## Excerto fornecido
------------

Desafio do resgate da verdade eleitoral

OPINIÃO

Alexandre Chiure

A Comissão Nacional de Eleições CNE) surpreendeu-me na negativa com a recente divulgação dos resultados nacionais das sextas eleições autárquicas. Pensei que fosse a levar mais tempo para se pronunciar, tendo em conta o volume das irregularidades e ilícitos eleitorais registados ao longo da contagem dos votos junto das assembleias e do apuramento intermédio.

Ao que parece, preocupou-se mais em cumprir com os prazos estabelecidos por lei para ficar bem na fotografia, nesse aspecto, do que propriamente avaliar profundamente o dossier e procurar formas de acomodar ou resolver os conflitos eleitorais existentes e conferir credibilidade a todo o processo eleitoral.

O que a CNE fez foi passar por cima de todos os problemas levantados pela oposição, nomeadamente a Renamo, o MDM e Nova Democracia. Partidos que coincidem, nas suas queixas, na questão de que se operou, neste sufrágio, em alguns municípios, sobretudo os mais disputados que os restantes, como sejam Maputo, Matola, Quelimane, Nampula e outros, uma fraude em grande escala.

Não se assustou sequer com os factos provados em tribunal sobre fraude eleitoral. O caso de um director distrital do STAE que levou consigo para aquela instância de justiça 43 editais, 42 dos quais falsos. A confissão deste de que recebeu 500 mil meticais para viciar os resultados a favor do partido no poder.

Nem tão pouco chamou atenção à CNE a circulação de editais cujos assinantes não existem e preenchidos com canetas diferentes das usadas nas assembleias de voto, para além de exibirem referências não oficiais.

------------

## Dados armazenados
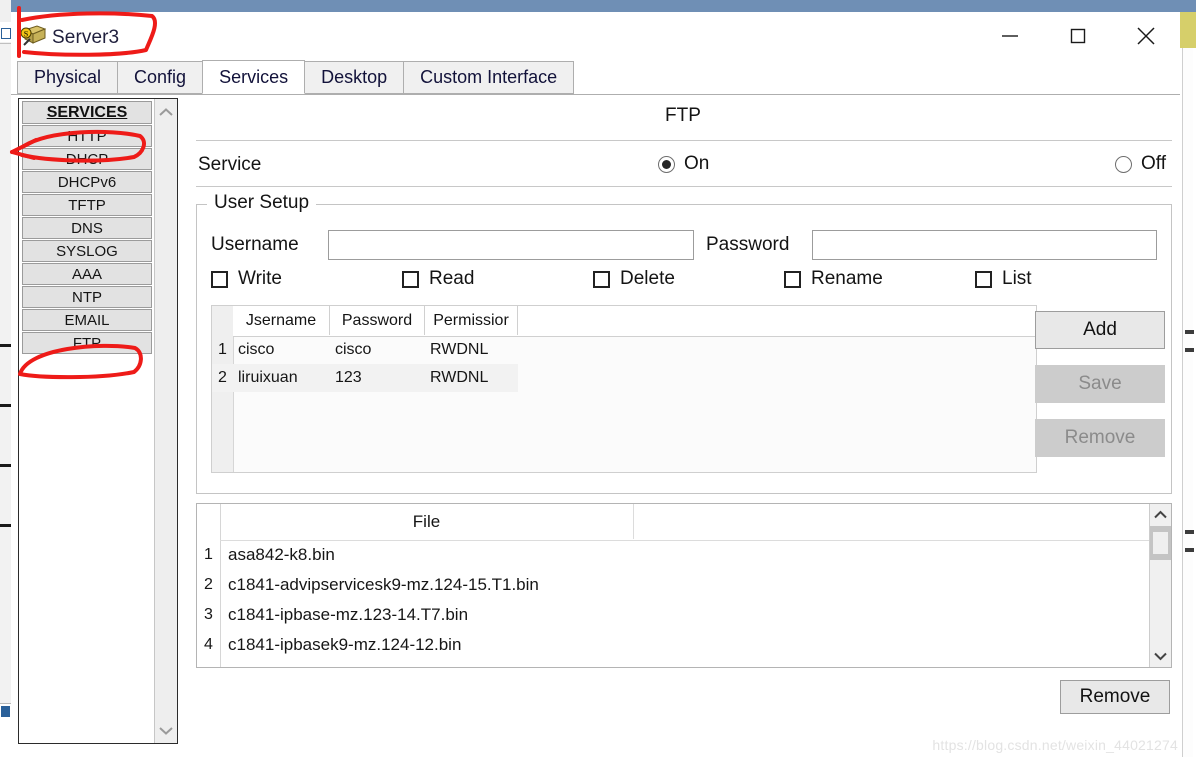  I want to click on permission-label: List, so click(1017, 278).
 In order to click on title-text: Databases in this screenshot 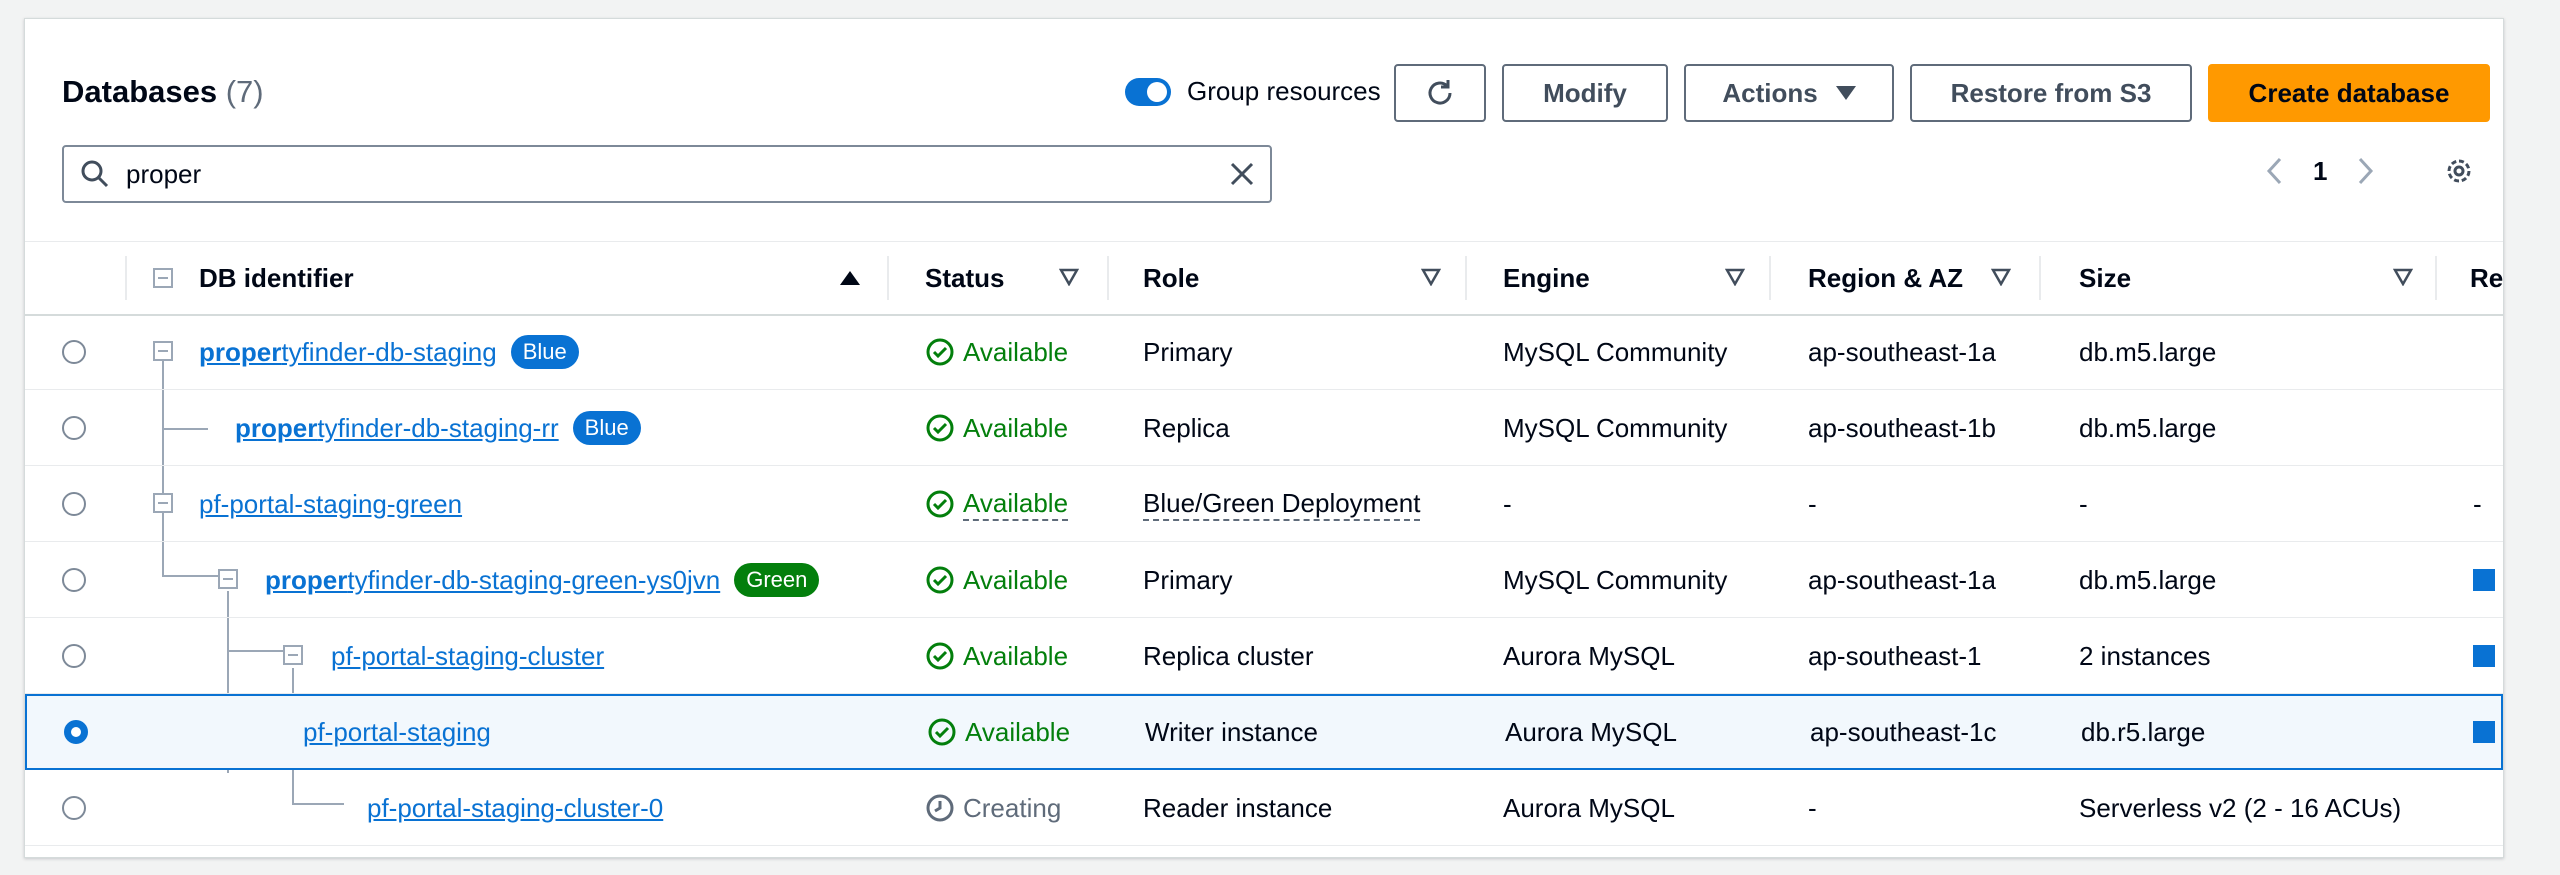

------------

## Tarefas do exercício
A) No artigo de opinião sobre as eleições autárquicas, quantos editais levou ao tribunal o director distrital do STAE, e quantos deles eram falsos?
B) Substitui "fotografia" por "imagem" e reescreve o artigo de opinião sobre as eleições autárquicas em tudo o que vai desde "Ao que parece, preocupou-se" até "em grande escala.".
C) Retoma o artigo de opinião sobre as eleições autárquicas a partir do ponto em que termina.

## Respostas do exercício
A) Levou 43 editais, dos quais 42 eram falsos.

B)
Ao que parece, preocupou-se mais em cumprir com os prazos estabelecidos por lei para ficar bem na imagem, nesse aspecto, do que propriamente avaliar profundamente o dossier e procurar formas de acomodar ou resolver os conflitos eleitorais existentes e conferir credibilidade a todo o processo eleitoral.

O que a CNE fez foi passar por cima de todos os problemas levantados pela oposição, nomeadamente a Renamo, o MDM e Nova Democracia. Partidos que coincidem, nas suas queixas, na questão de que se operou, neste sufrágio, em alguns municípios, sobretudo os mais disputados que os restantes, como sejam Maputo, Matola, Quelimane, Nampula e outros, uma fraude em grande escala.

C)
Não levou em conta denúncias de enchimento de votos apresentadas por alguns partidos políticos na oposição. Em Nampula, por exemplo, reporta-se que o número de votos foi superior ao dos eleitores inscritos, facto que ninguém se dignou a investigar, apesar de ser um grave ilícito eleitoral. Nem a Procuradoria Geral da República, nem os próprios órgãos eleitorais interessaram-se pelo assunto. É como se nada tivesse acontecido, o que é lamentável.

A CNE ignorou por completo queixas de alguns partidos políticos sobre a invasão das mesas de assembleias de voto por parte de que agentes da PRM em Gurue, na Zambézia e detenção de representantes da oposição, em particular da Nova Democracia, e perseguição de outros até às suas casas, sem explicação nenhuma.

Dá a entender que preferiu passar por cima de tudo ou abordar algumas questões ao de leve. Cingiu-se nos recursos submetidos ao Conselho Constitucional pela Renamo, MDM e, estranhamente, por algumas comissões distritais de eleições, chumbados, abrindo espaço para fazer a sua parte que foi a divulgação dos resultados.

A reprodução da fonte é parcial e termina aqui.